イギリスやドイツで見た城もその風土に合っていて美しいが、日本の城はもっともっと美しい。

大抵は石垣の上に築かれていて、黒と白を基調にした大小様々な三角形の曲線と直線で構成される端正な造形美。青空を背景にして凛とそびえている天守閣、そこに展開されたであろうドラマを想うと熱くなって来る。

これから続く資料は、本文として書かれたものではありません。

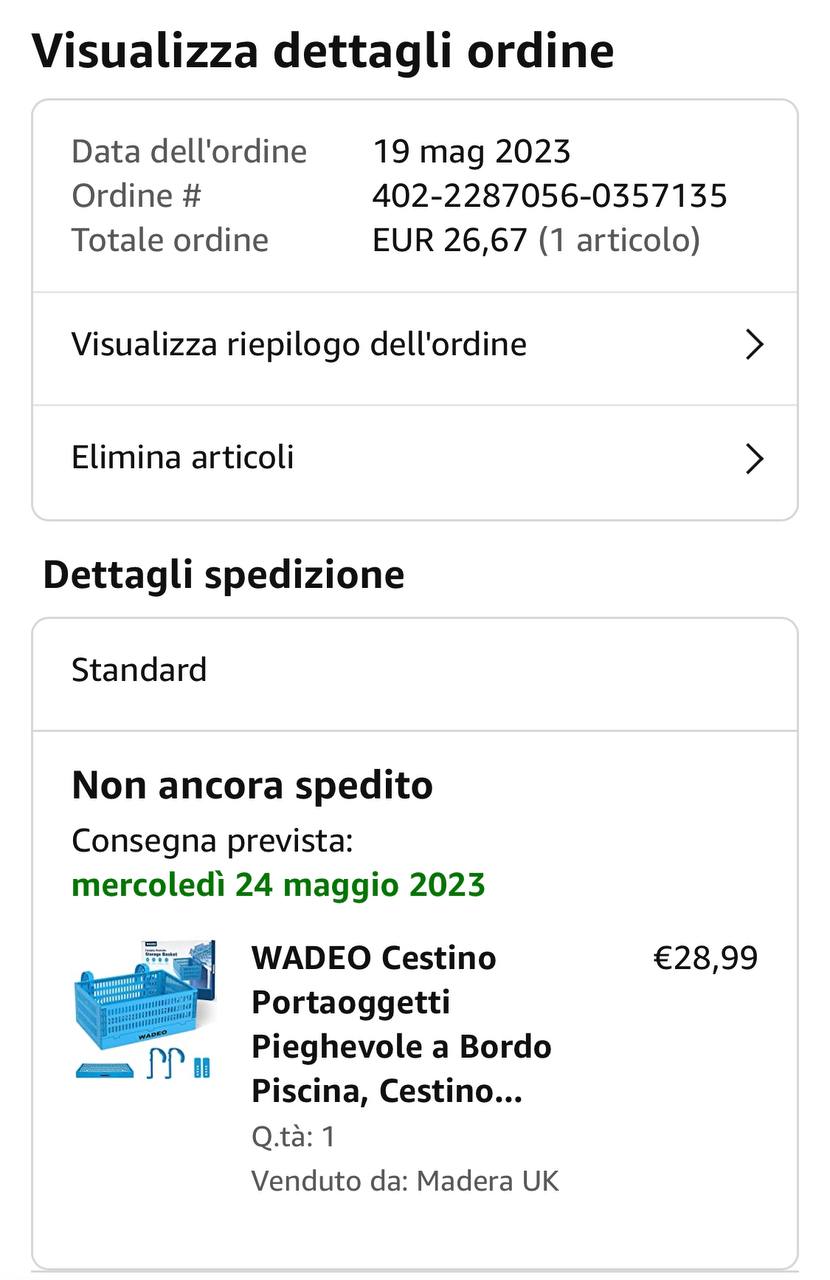
Task: Click the Q.tà: 1 quantity text
Action: click(293, 1137)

曲輪、堀・土塁・石垣、櫓、塀、虎口、天守。そして城には大抵櫻がつきものである。
然し私の櫻には、いつも暗い翳がふっと付き纏う。
戦中の国民学校高学年の時、毎朝先生について「君のため何か惜しまん若桜、散ってかいある命なりせば」と吟詠させられた記憶からか、中学に入って親友が“俺予科練に志願する”と言ったのが、校庭の咲き乱れる櫻の木の下であったからか。レイヤーをめくるといつも必ず出て来る。

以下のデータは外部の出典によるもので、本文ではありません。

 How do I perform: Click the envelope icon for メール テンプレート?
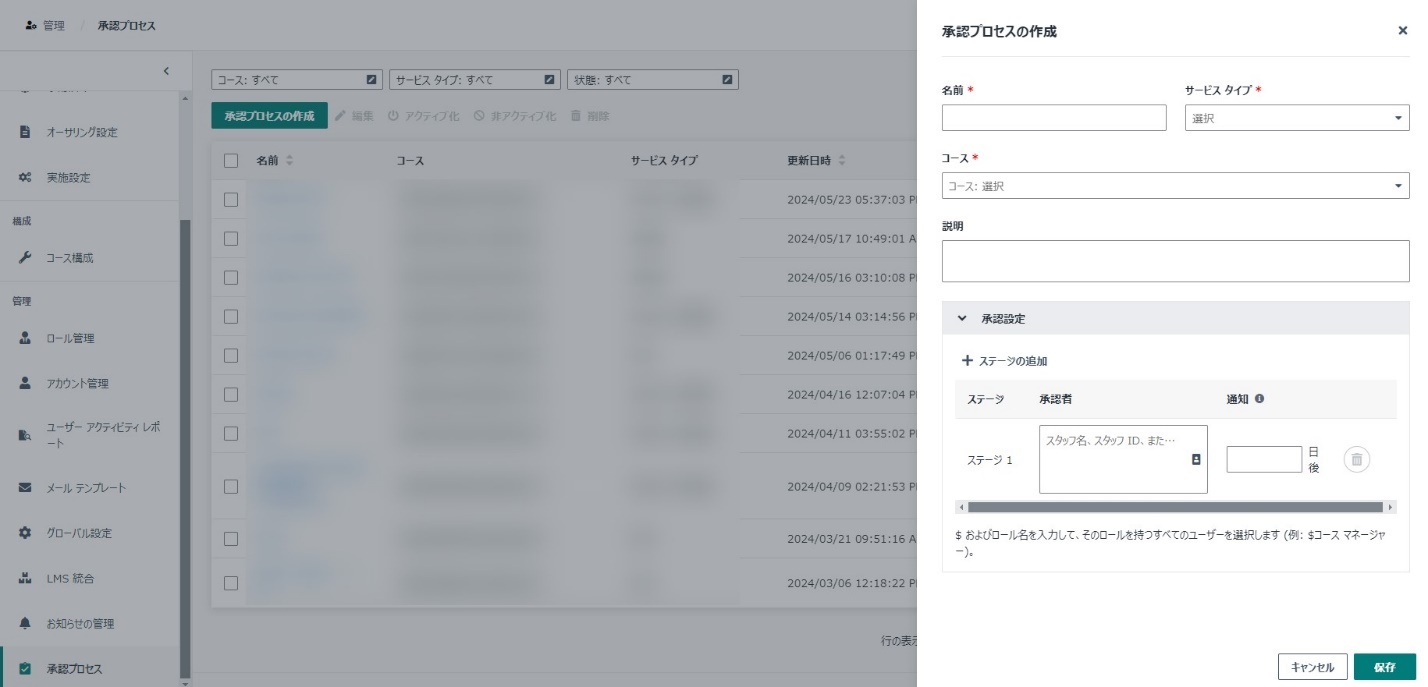tap(26, 488)
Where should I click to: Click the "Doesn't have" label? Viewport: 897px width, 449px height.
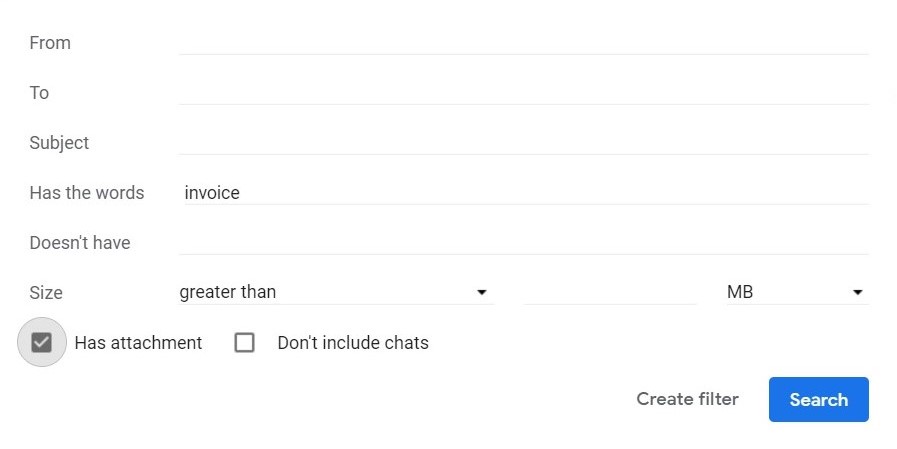(x=80, y=243)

城にまつわる歌曲は「荒城の月」かな。土井晩翠作詞・瀧廉太郎作曲、

春高楼の花の宴、巡る盃影さして、千代の松が枝分け出でし、昔の光今いずこ
秋陣営の霜の色、鳴きゆく雁の数見せて、植うる剣に沿ひし、昔の光今いずこ
今荒城の夜半の月、変らぬ光誰がためぞ、垣に残るはただ葛、松に歌ふはただ嵐
天上影は変はらねど、栄枯は移る世の姿、映さんとてか今も尚、ああ荒城の夜半の月

そういえば大分竹田市の石垣のみの岡城址(国指定史跡)に荒城の月の歌碑があったな。
遠い山並みの夕映えは素晴らしかったな。

何箇所かの札所めぐりはきちんと纏めてあるのに、城については纏めていない。
日本の城をどれ位訪れたことだろう、50位だろうか。「日本の城」の本を持っており、最近又「城郭」という本を購入した。調べてみよう。

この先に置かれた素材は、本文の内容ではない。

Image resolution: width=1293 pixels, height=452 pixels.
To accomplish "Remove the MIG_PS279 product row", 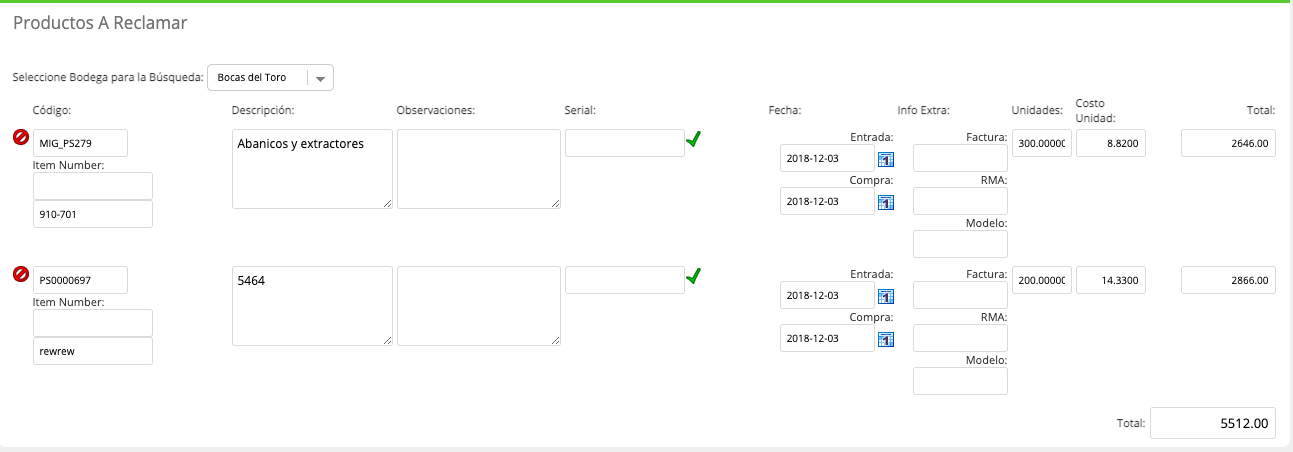I will pyautogui.click(x=20, y=138).
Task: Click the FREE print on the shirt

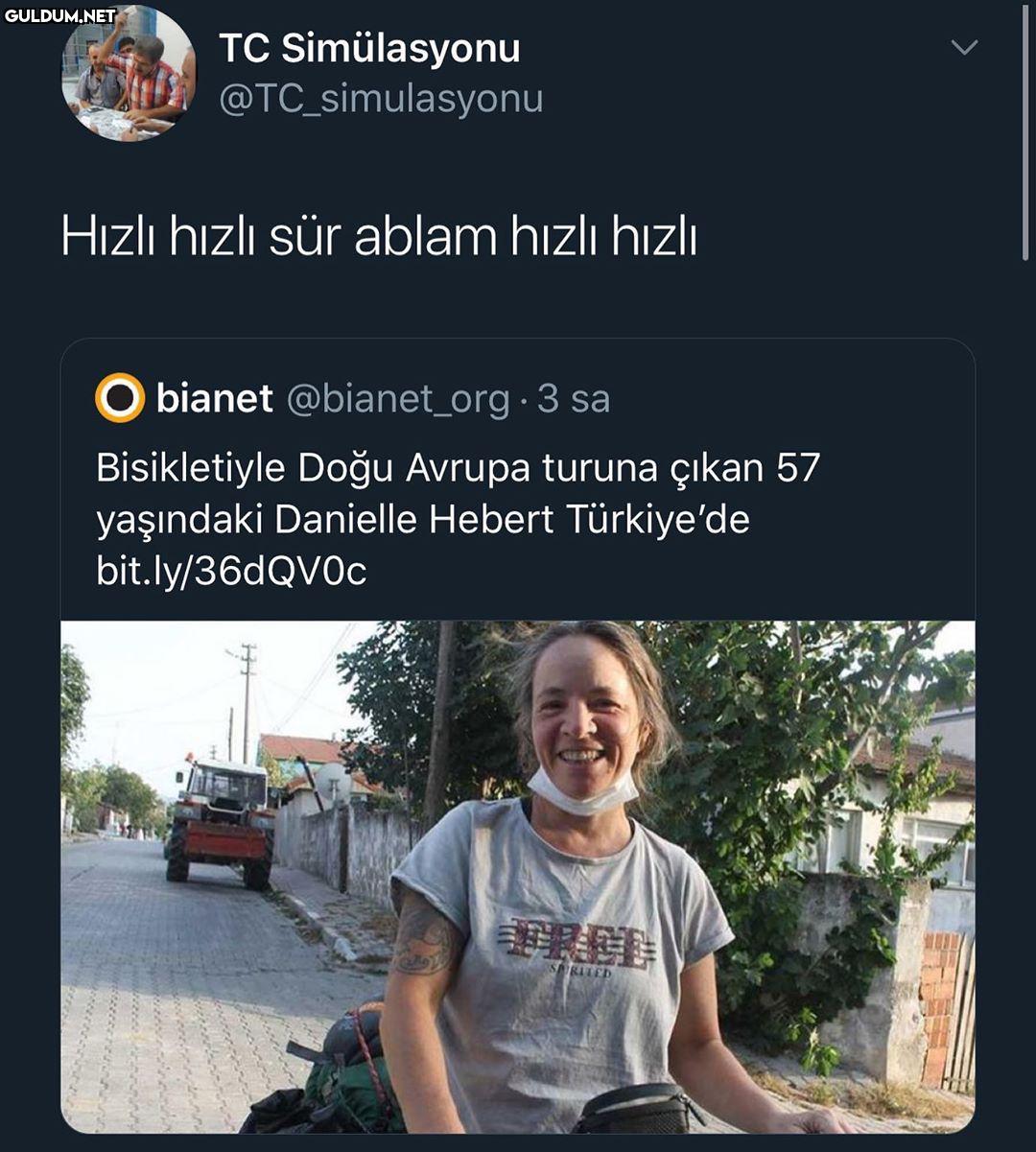Action: click(x=581, y=945)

島原城、岡城址、唐津城、中津城、杵築城、小倉城、松山城、高知城、高松城、国宝天守の姫路城、大阪城、
名古屋城、長篠城、松本城、小諸城、大野城、勝山城、朝倉城址、一乗谷城、丸岡城、金澤城、上山城、
山形城、弘前城、―――。

それぞれに熱い想い出が浮かぶ。